Tapi terlambat, semua gerak-gerik percakapan antara Serell dan Morish telah terbaca oleh Sadam. Dahinya mengernyit dari tadi berusaha berpikir secara logika namun selalu bias.
Menurut Sadam, Morish terlalu aneh untuk ukuran seorang kakak yang perhatian pada adiknya. Morish seperti tahu apa yang orang pikirkan saat berbincang dengan dirinya. Sadam yakin, Morish bukan perempuan muda biasa. Dia bisa membaca pikiran lawan bicaranya. Ini mengerikan jika memang benar, karena Sadam sering berfantasi nakal ketika berdua dengan Serell. Jika Morish juga tahu itu, habislah nasibnya sebagai pacar Serell.
Jihan dan Margin mendekati Sadam yang berdiri sendirian. Di tangan Jihan tengah memegang sup panas sembari terus mengobrol dengan Margin. Dia menyapa Sadam yang nampaknya belum terisi makanan apapun.
"Hai, Dam ... rupanya di sini kamu ... mana Ser ..."
Plak! Sadam menoleh dan tanpa sengaja tangannya menampik sup panas yang Jihan pegang. Mangkok sup pun jatuh meski tak sampai pecah. Tapi kuah sup panas itu tumpah mengenai tangan kanan Jihan.
"Auu! Panas! Au! Sadaamm!!" pekik Jihan seraya menahan nyeri pada pergelangan tangannya. Rok bajunya sedikit basah.
Beberapa tamu di sekitar mereka menoleh sejenak, lalu kemudian abai karena ... siapa yang peduli dengan kuah sop yang tumpah. Itu sudah biasa terjadi bukan.
"Sorry ... sorry ... really sorry J ! aku gak lihat kamu datang.." Sadam tak kalah panik melihat tangan Jihan yang memerah.
Margin hanya berdecak kesal. Dia membantu Jihan meniup-niup ruam merah di tangan kawannya. Dia juga membantu membersihkan bekas tumpahan kuah di lantai sekaligus yang mengenai pakaian Jihan.
"Ahh, sudah Gin.. aku tak apa. Dasar Sadam, ceroboh sekali!" tegas Jihan kesal mengarah pada Sadam.
"Iya aku tak tahu kamu berdiri di belakangku. Aku minta maaf, J. Harus diapakan ya itu .. apakah perih .. apakah ngilu?"
"Tak apa, Dam. Diberi salep akan sembuh. Tapi semoga nanti malam aku bisa menulis pekerjaan rumahku.. huh.."
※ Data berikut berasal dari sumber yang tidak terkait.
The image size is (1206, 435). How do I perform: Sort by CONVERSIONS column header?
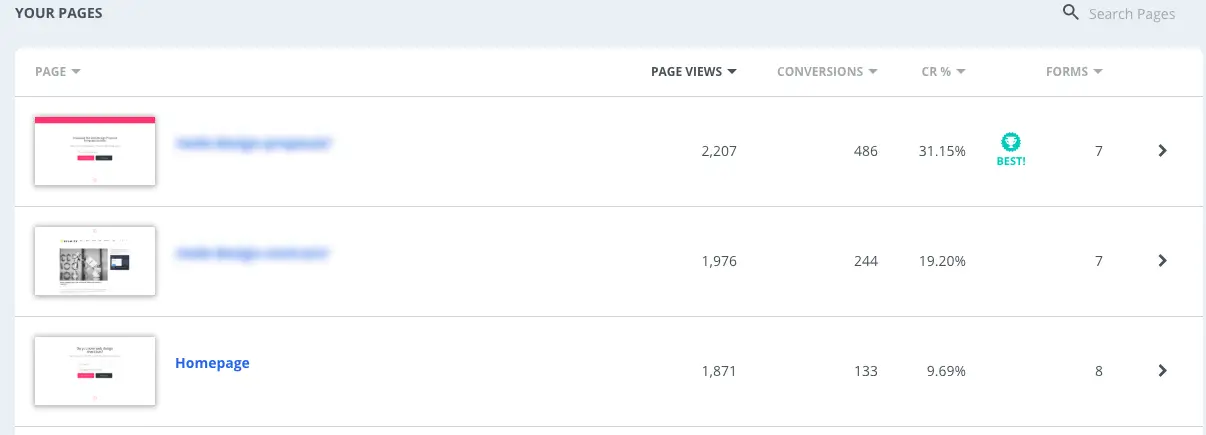(827, 72)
Kecelakaan kecil itu tak berlangsung lama. Lagi-lagi Morish secara tiba-tiba sudah berdiri di antara mereka. Di susul Serell yang membawa kompres dan salep.
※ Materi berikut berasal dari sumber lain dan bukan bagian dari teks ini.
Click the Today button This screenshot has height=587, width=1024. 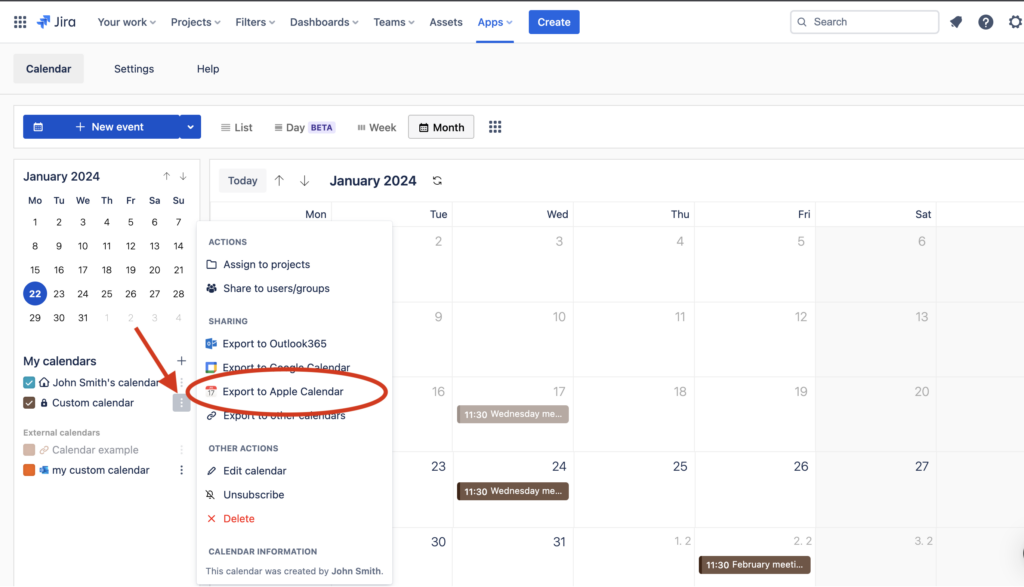click(243, 181)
"Duduklah, J.. biar Serell bantu lukamu," tukas Morish -dan kali ini bertambah lagi pasien yang keheranan yakni Jihan dan Margin.
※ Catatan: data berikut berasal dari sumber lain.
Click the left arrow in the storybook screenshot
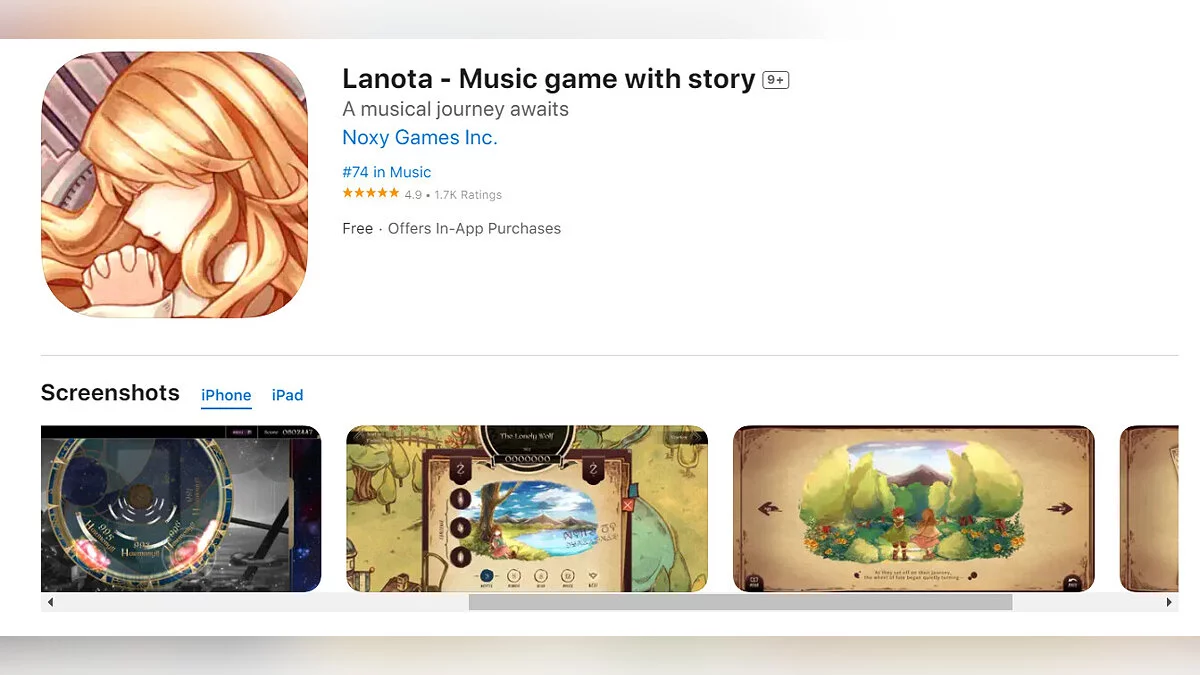Viewport: 1200px width, 675px height. pos(771,509)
Setelah menorehkan salep pada ruam merah di tangan Jihan, Serell mengemasi semua peralatannya lalu meletakkan di bawah meja yang tertutup tirai juntai berwarna coklat muda.
"Hei.. kamu tekan-tekan lukaku dan itu tidak sesakit tadi, Ser.." ucap Jihan dengan mata berbinar.
"Apa ada yang luka lagi?" tanya Serell mengiba.
Jihan menggeleng. "Hanya ini," jawabnya sembari mengangkat tangan kanannya ke atas.
"Aku pegang sekali lagi.. siapa tahu semakin enakan.." raih Serell pada tangan Jihan.